Data-Driven Modeling in Complex Systems
Kristen A. Severson
Department of Chemical Engineering
Massachusetts Institute of Technology
ABSTRACT: Chemical and biological systems are increasingly implemented with advanced sensor systems that collect large amounts of data. For example, a single microarray can measure thousands of genes and a typical offshore oil platform generates 1 to 2 TB of data per day. New algorithms are needed to efficiently and effectively use these datasets to increase predictive capability and improve system understanding. In this talk, algorithmic advances to bridge the gap between data and system insights are addressed. Two case studies are presented.

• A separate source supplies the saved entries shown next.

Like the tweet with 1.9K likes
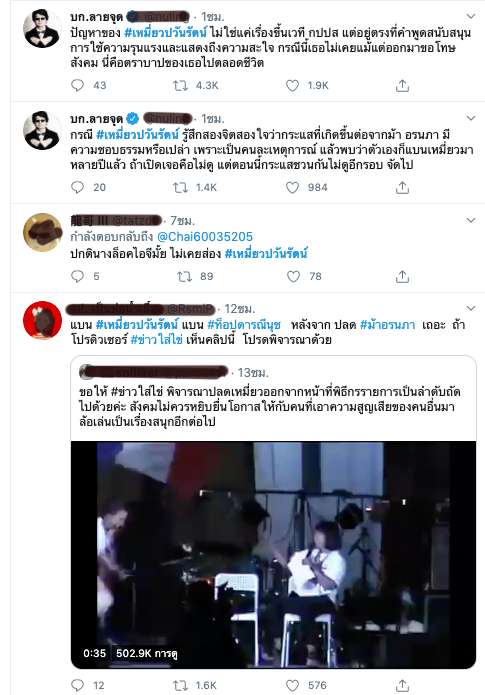Image resolution: width=485 pixels, height=695 pixels. tap(292, 85)
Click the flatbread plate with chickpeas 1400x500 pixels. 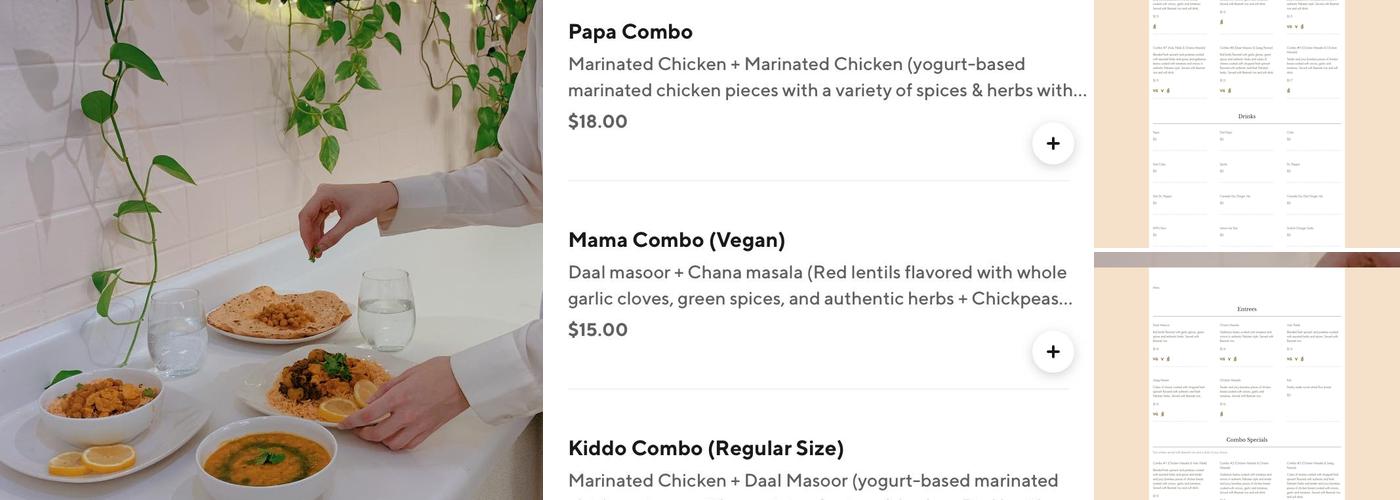click(278, 314)
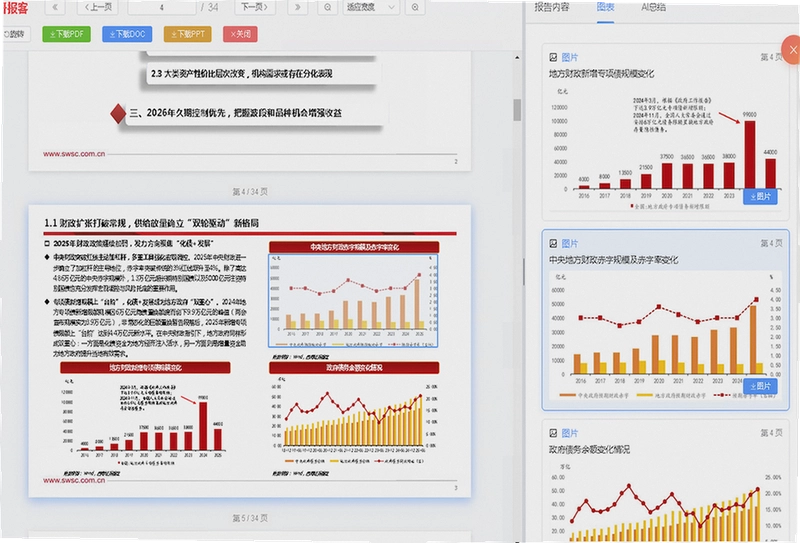Screen dimensions: 800x543
Task: Download the special bond chart image (图片 button)
Action: [760, 196]
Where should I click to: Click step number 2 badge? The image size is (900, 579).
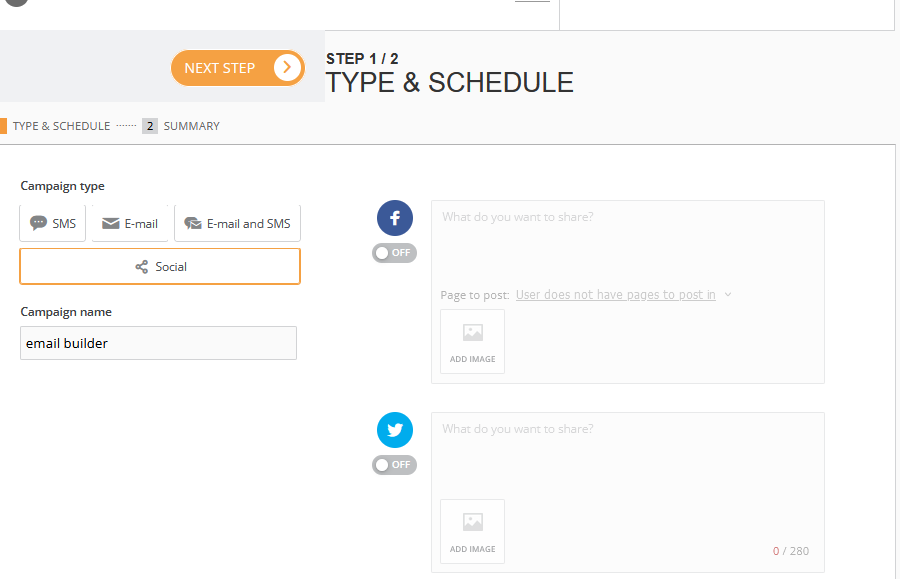point(150,126)
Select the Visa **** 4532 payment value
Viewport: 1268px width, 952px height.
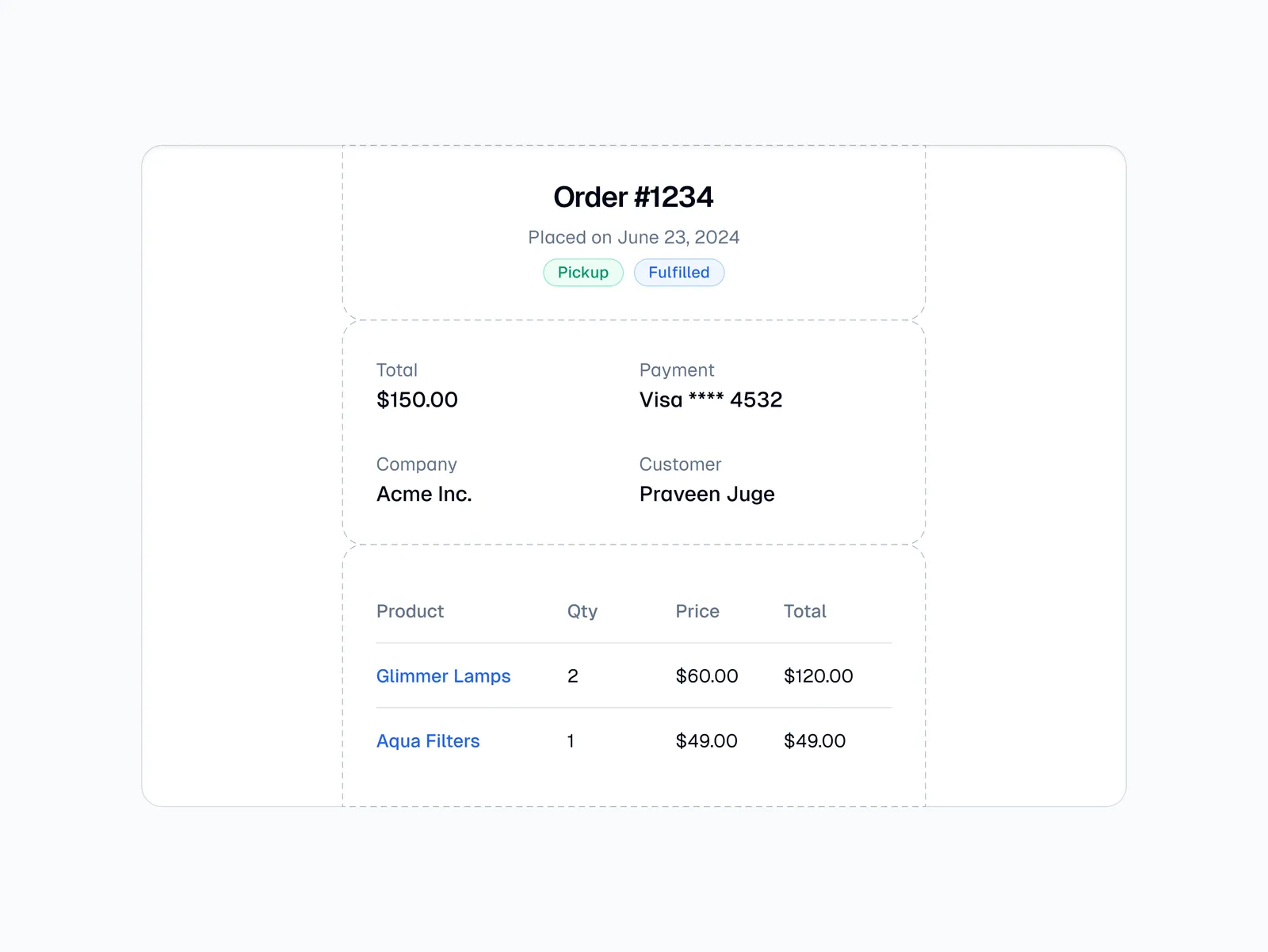pyautogui.click(x=710, y=400)
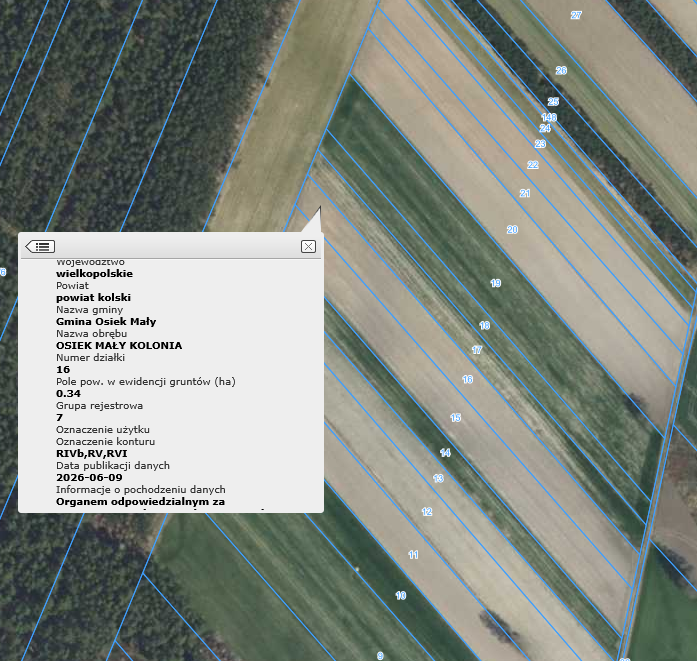The height and width of the screenshot is (661, 697).
Task: Click parcel label 26
Action: [x=561, y=70]
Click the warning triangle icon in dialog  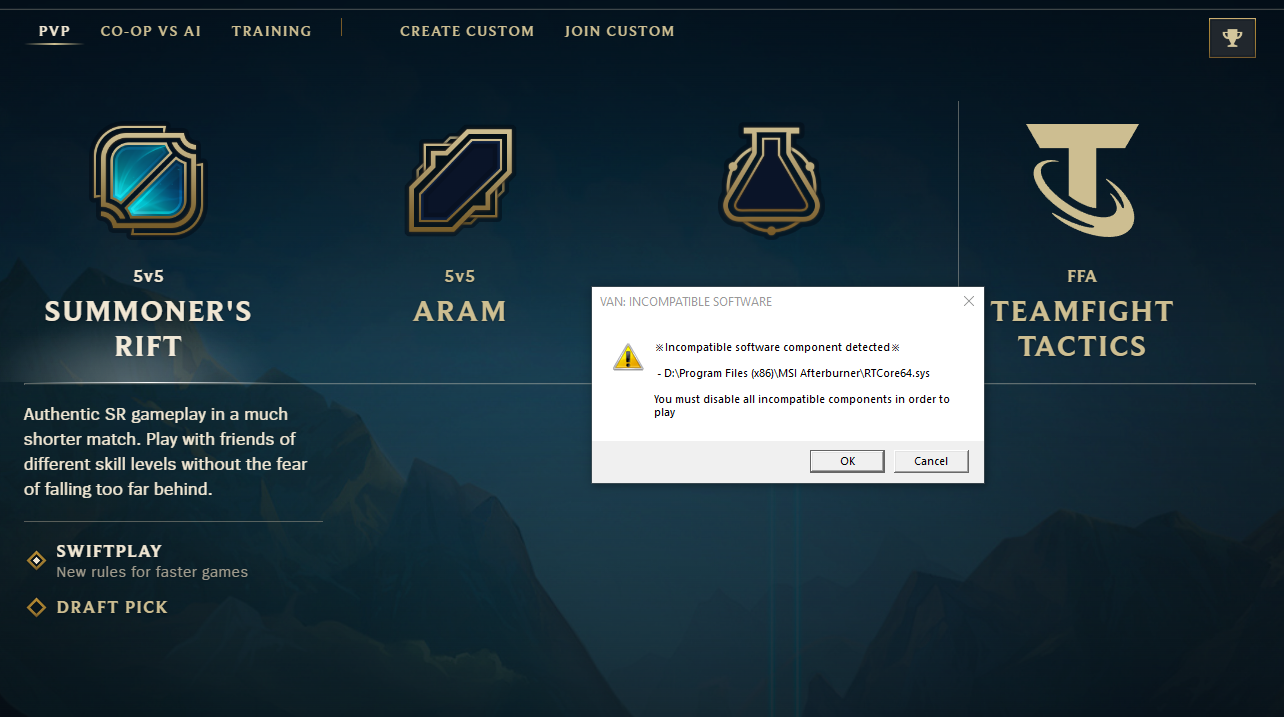(x=628, y=357)
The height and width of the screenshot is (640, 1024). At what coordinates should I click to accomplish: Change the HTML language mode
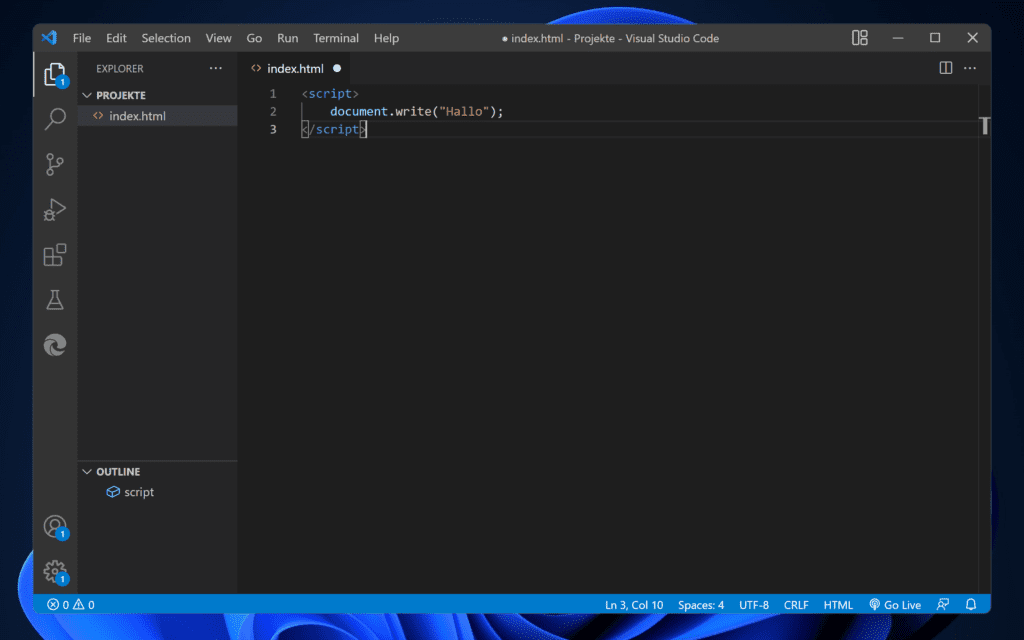(x=838, y=605)
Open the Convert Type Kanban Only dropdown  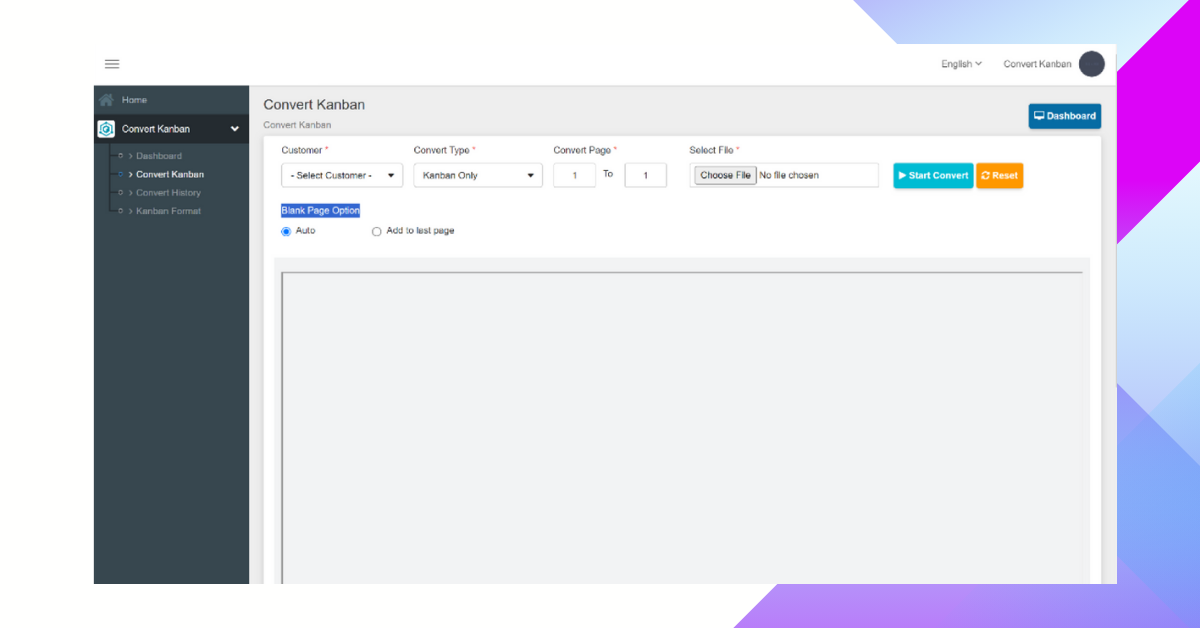(477, 176)
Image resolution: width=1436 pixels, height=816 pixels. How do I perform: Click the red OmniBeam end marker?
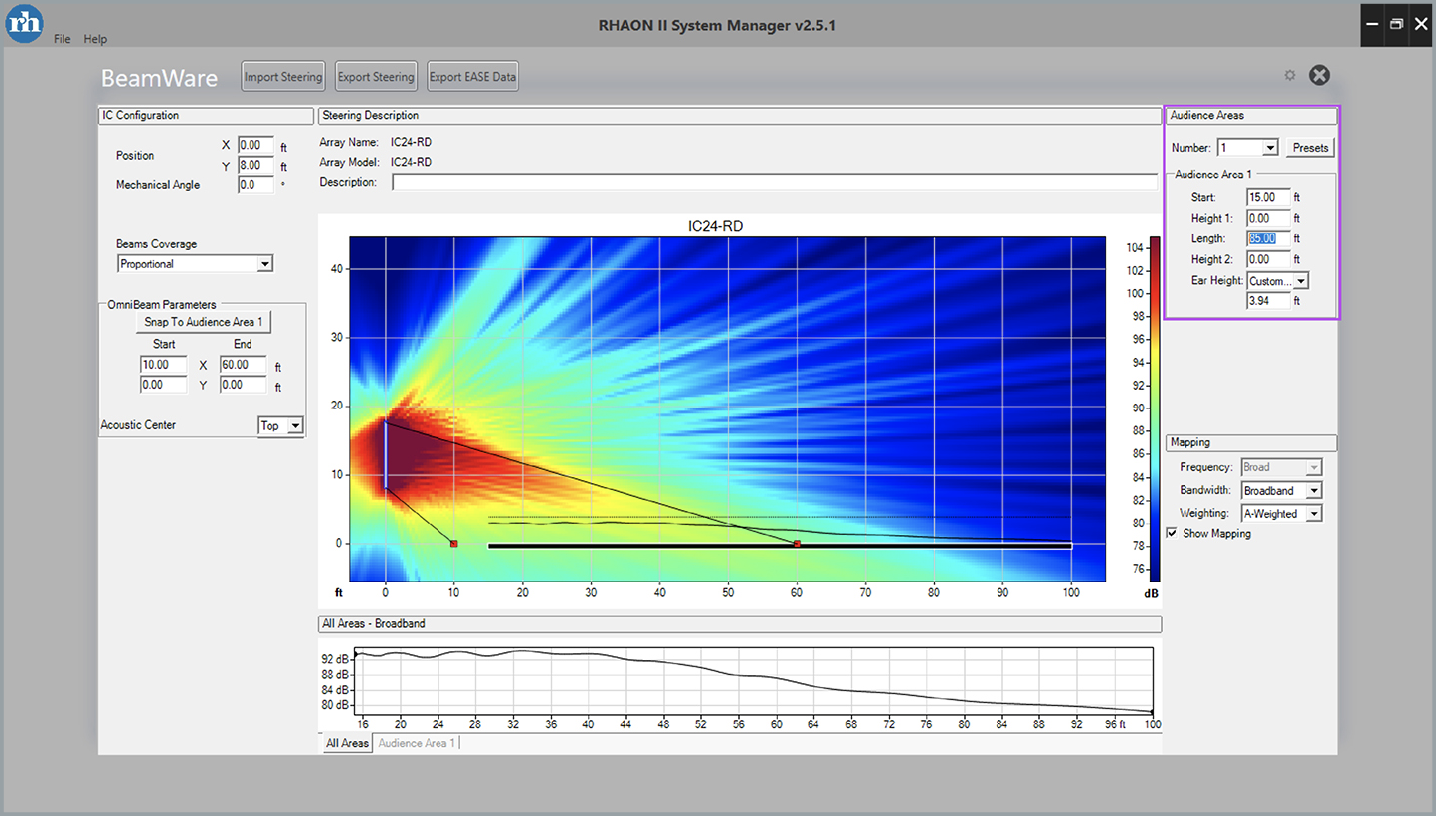[797, 544]
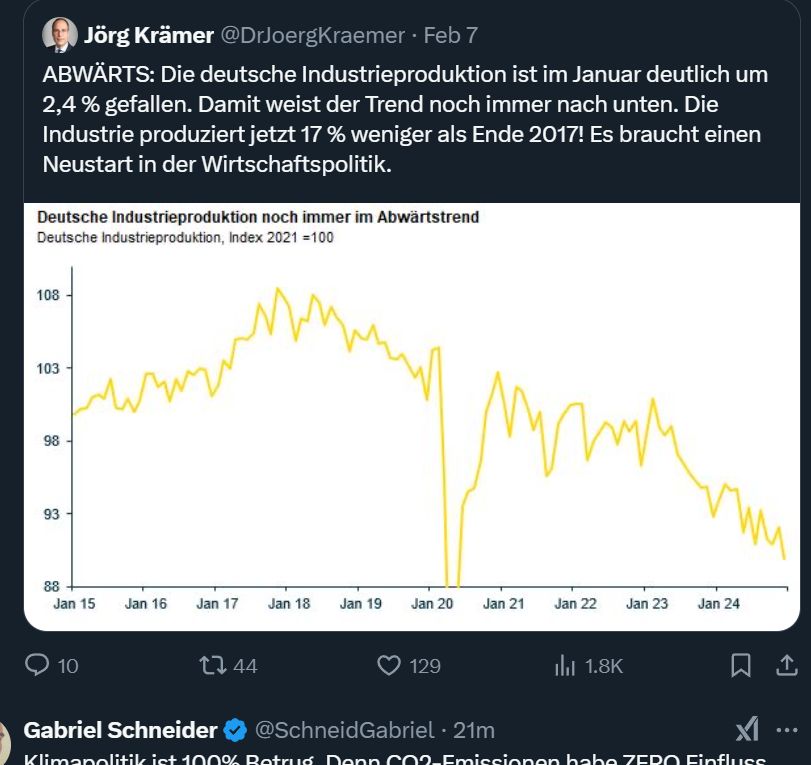The height and width of the screenshot is (765, 811).
Task: Open Jörg Krämer's display name link
Action: point(149,35)
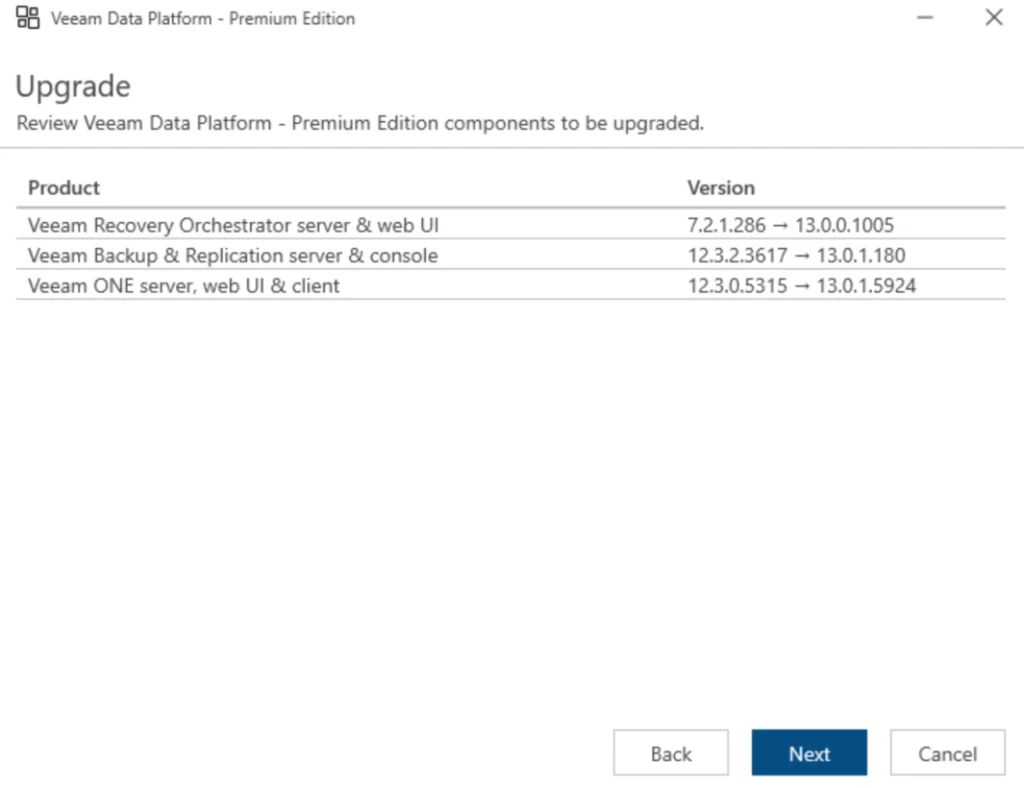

The first case study considers how to learn interpretable models from high-throughput, high-dimensional biological assays where some data may be missing. A new approach for building a classification model is presented and demonstrated using two different types of datasets: gene expression microarrays and reverse phase protein arrays. The resulting models use very few measurements and are at least as accurate as competing approaches. The second case study analyzes early prediction of lithium-ion battery life cycle. The analysis is performed using high-throughput cycling data. The resulting model outperforms all existing models.
BIOGRAPHY: Kristen Severson is a PhD candidate in the Department of Chemical Engineering at MIT. She received a B.S. in Chemical Engineering from Carnegie Mellon University. Her research interest is in applied machine learning, with a focus on industrial systems and healthcare. Kristen is particularly interested in translating research into practice.